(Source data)
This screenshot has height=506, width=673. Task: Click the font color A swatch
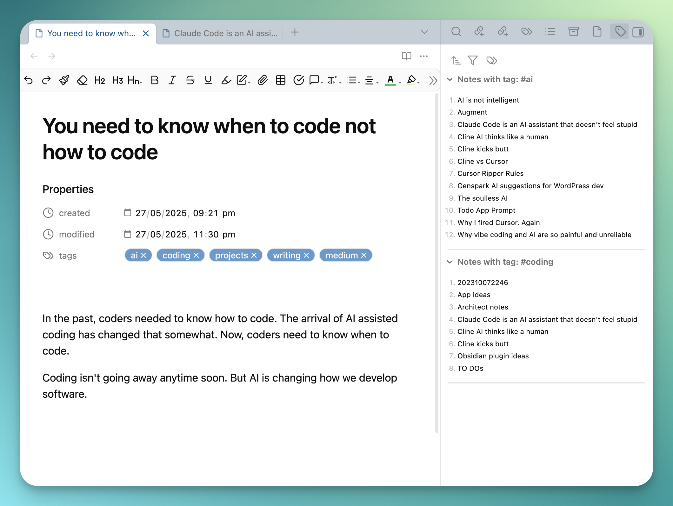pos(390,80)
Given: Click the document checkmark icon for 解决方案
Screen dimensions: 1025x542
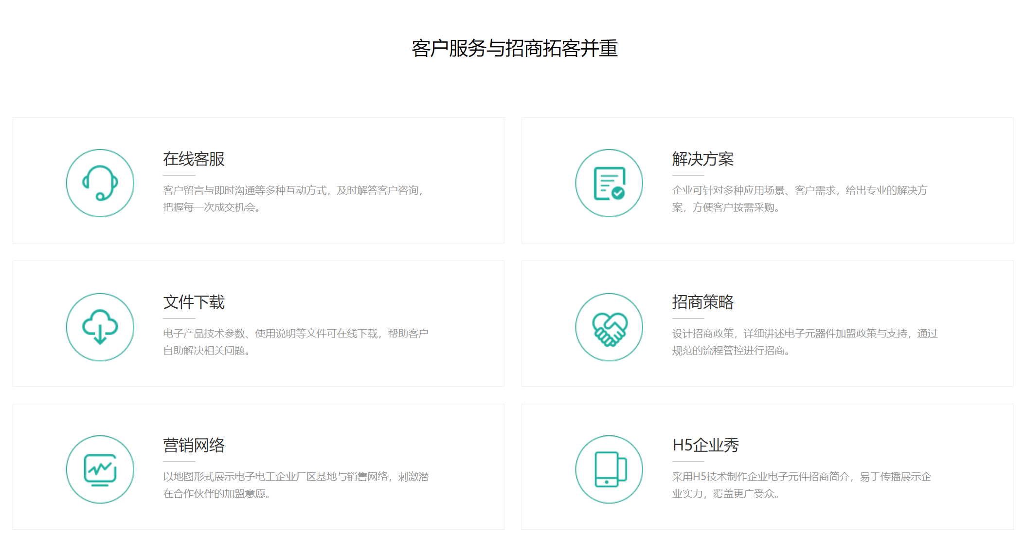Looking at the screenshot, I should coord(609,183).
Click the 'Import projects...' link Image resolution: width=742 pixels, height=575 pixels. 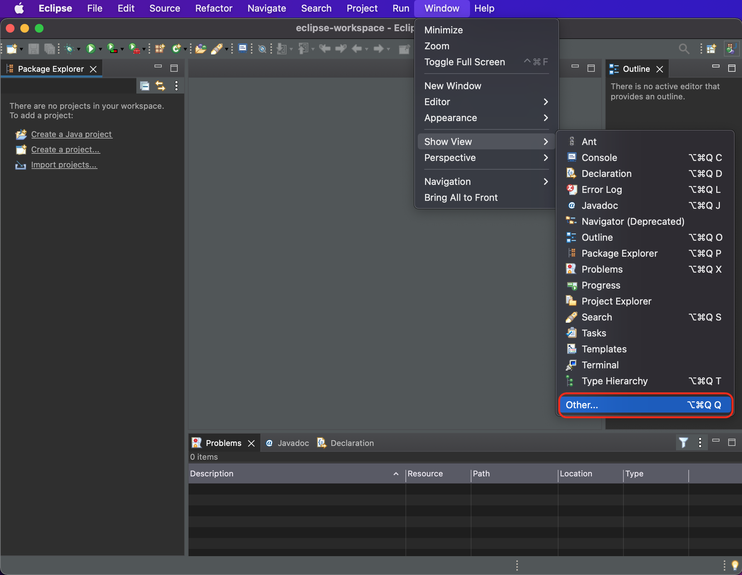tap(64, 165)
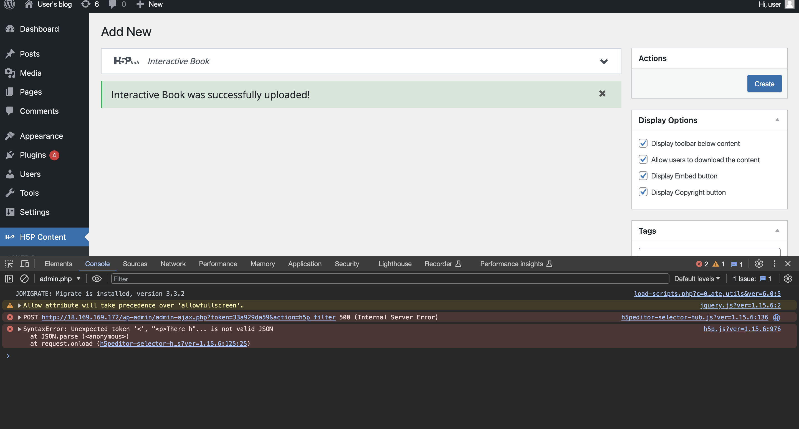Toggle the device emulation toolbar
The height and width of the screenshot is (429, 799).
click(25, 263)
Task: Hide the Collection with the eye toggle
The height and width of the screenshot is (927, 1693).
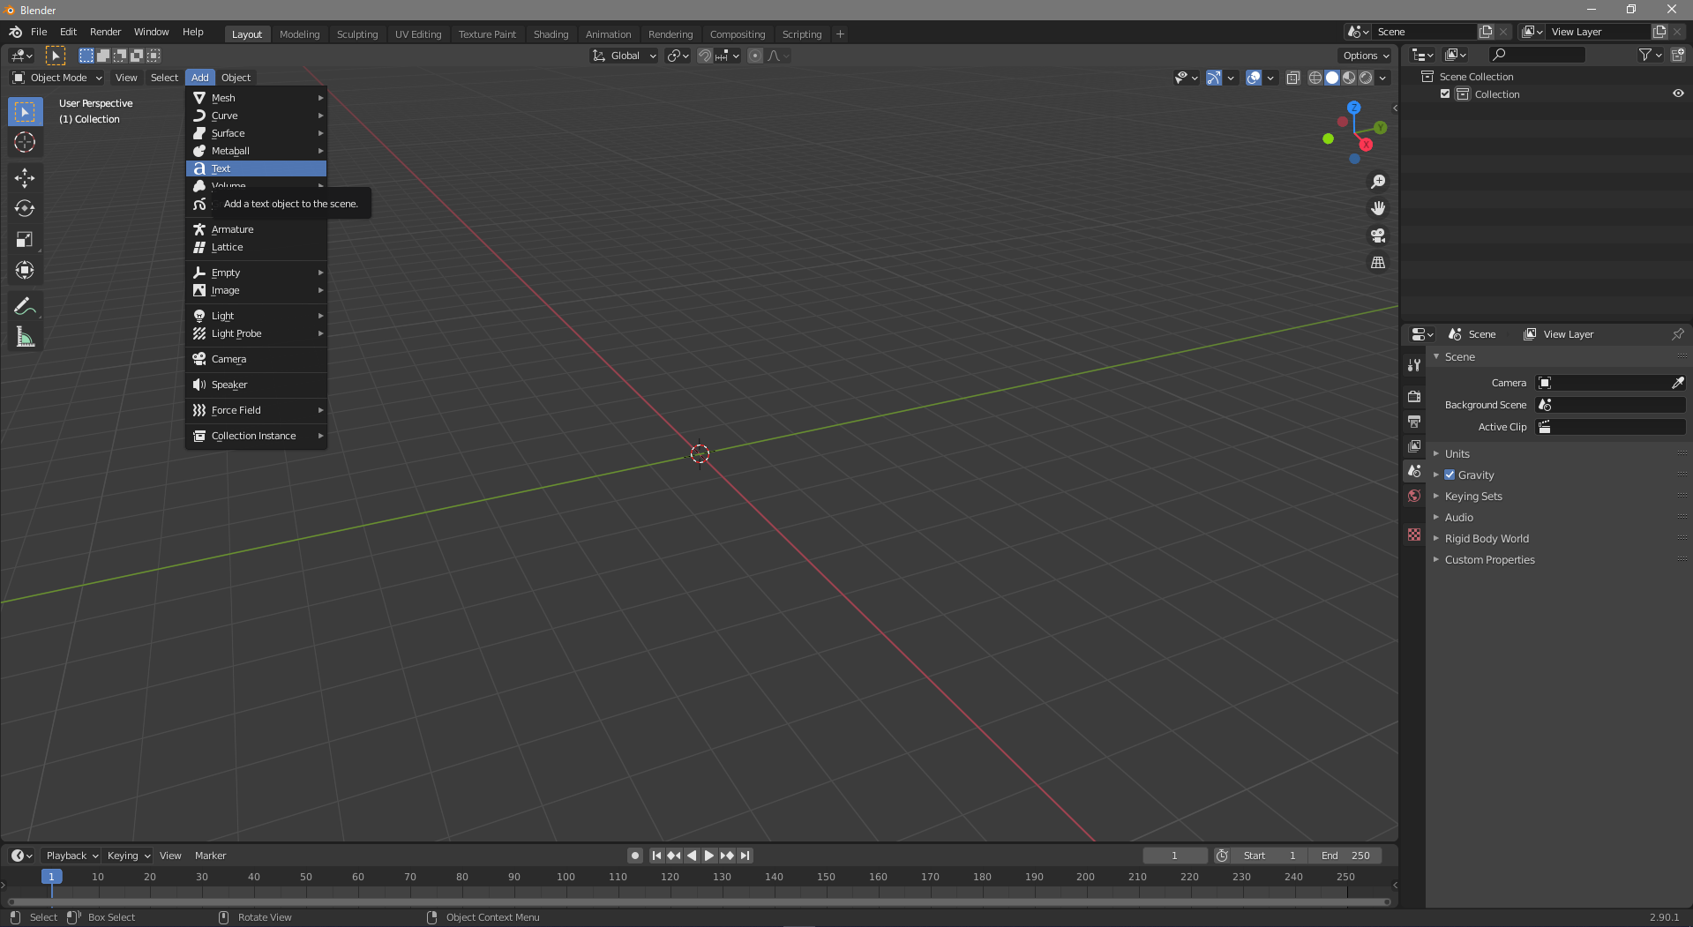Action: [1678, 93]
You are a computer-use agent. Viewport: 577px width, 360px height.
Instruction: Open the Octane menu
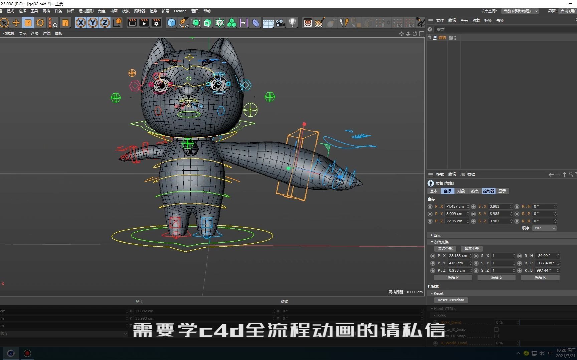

- **Assignment**
Reproduce exactly, and only, the lines from the one holding "Task: Hide the Collection with the eye toggle" through the final line of the entries. Do not include the pictures.

- **Solution below**
Task: Hide the Collection with the eye toggle
The height and width of the screenshot is (927, 1693).
Action: [1678, 93]
You are a computer-use agent. Viewport: 577px width, 360px height.
Instruction: Open the Octane menu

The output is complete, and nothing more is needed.